### [Directions]
The full listing should be reproduced exactly as it appears.

### [Data provided]
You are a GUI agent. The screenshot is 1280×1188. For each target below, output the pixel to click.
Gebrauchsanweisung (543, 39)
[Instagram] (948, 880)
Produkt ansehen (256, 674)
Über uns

### [Response below]
You are a GUI agent. The screenshot is 1280×1188. For each target below, output the pixel to click.
Gebrauchsanweisung (543, 39)
[Instagram] (948, 880)
Produkt ansehen (256, 674)
Über uns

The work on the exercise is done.